Maíllo declarou que está preocupado com o fato de o ex-ministro do PP, acusado por um juiz de Tarragona por supostamente ter se aproveitado de seu cargo para aprovar várias leis que beneficiariam empresas que eram clientes do escritório Equipo Económico, não estar sob custódia como Cerdán para "evitar a eliminação de provas" ou "que o caso não seja contaminado".
Quando perguntado se ele acha que há um duplo padrão de justiça em ambos os casos, ele respondeu que está claro que "diante dos mesmos fatos, há ações diferentes". "Se Santos Cerdán está lá e há razões legais, Montoro deveria estar na cadeia. É isso que eu penso", acrescentou.
Assim que se soube que o ex-chefe do Ministério estava sendo investigado por supostas irregularidades, o próprio Maíllo advertiu que o PP havia criado um "Tesouro patriótico" e defendeu a promoção de uma comissão de inquérito no Congresso sobre esse caso, pedindo o apoio de outros grupos na câmara.
Na quinta-feira, o ex-presidente Mariano Rajoy aconselhou "prudência" ao falar sobre a investigação judicial contra seu ex-ministro, enfatizando que "é um compromisso ético de todos lutar contra a corrupção, mas também deve ser um compromisso ético de todos tentar conciliar a luta contra a corrupção com a presunção de inocência".
SE HOUVESSE FINANCIAMENTO IRREGULAR, O GOVERNO "SERIA DESFEITO EM PEDAÇOS".
Questionado sobre a recente entrevista do ex-número três do PSOE ao jornal "La Vanguardia" e se, no seu caso, ele percebeu uma certa falta de precisão quando aludiu ao fato de que não havia financiamento irregular no PSOE, o coordenador da IU enfatizou que, em casos de suposta corrupção, eles sempre defendem a "contundência" diante do que é conhecido e a "transparência", a fim de "monitorar" que "nada seja escondido".
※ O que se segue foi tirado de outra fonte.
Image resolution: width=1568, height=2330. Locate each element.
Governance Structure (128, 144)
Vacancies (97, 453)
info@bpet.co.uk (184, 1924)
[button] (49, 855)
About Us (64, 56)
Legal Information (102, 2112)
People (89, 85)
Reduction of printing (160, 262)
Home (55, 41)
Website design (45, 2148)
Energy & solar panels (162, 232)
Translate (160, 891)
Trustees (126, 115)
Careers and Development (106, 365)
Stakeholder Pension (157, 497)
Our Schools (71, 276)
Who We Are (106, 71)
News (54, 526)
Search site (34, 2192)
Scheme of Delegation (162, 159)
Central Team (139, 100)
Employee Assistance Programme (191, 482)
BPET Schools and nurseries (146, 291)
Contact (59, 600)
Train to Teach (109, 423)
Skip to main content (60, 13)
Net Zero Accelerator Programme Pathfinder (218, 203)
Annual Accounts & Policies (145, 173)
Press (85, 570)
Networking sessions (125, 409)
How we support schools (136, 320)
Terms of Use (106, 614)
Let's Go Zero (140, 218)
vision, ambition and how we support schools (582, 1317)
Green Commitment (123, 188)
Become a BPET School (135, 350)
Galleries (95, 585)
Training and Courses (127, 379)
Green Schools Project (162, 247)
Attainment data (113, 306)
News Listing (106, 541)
Além disso, disse ele, eles são guiados pela "prudência" ao lidar com cada passo dado, já que é necessário "agir com base em evidências e na verificação dos fatos".
Dito isso, ele ressaltou que se o financiamento irregular "estrutural" no PSOE fosse demonstrado como resultado do chamado caso Cerdán, "obviamente o governo seria desfeito", aludindo ao fato de que essa é uma linha vermelha para seu partido.
De qualquer forma, Maíllo enquadrou essas declarações do ex-líder socialista na ânsia de uma pessoa que tenta exercer seu direito de se defender.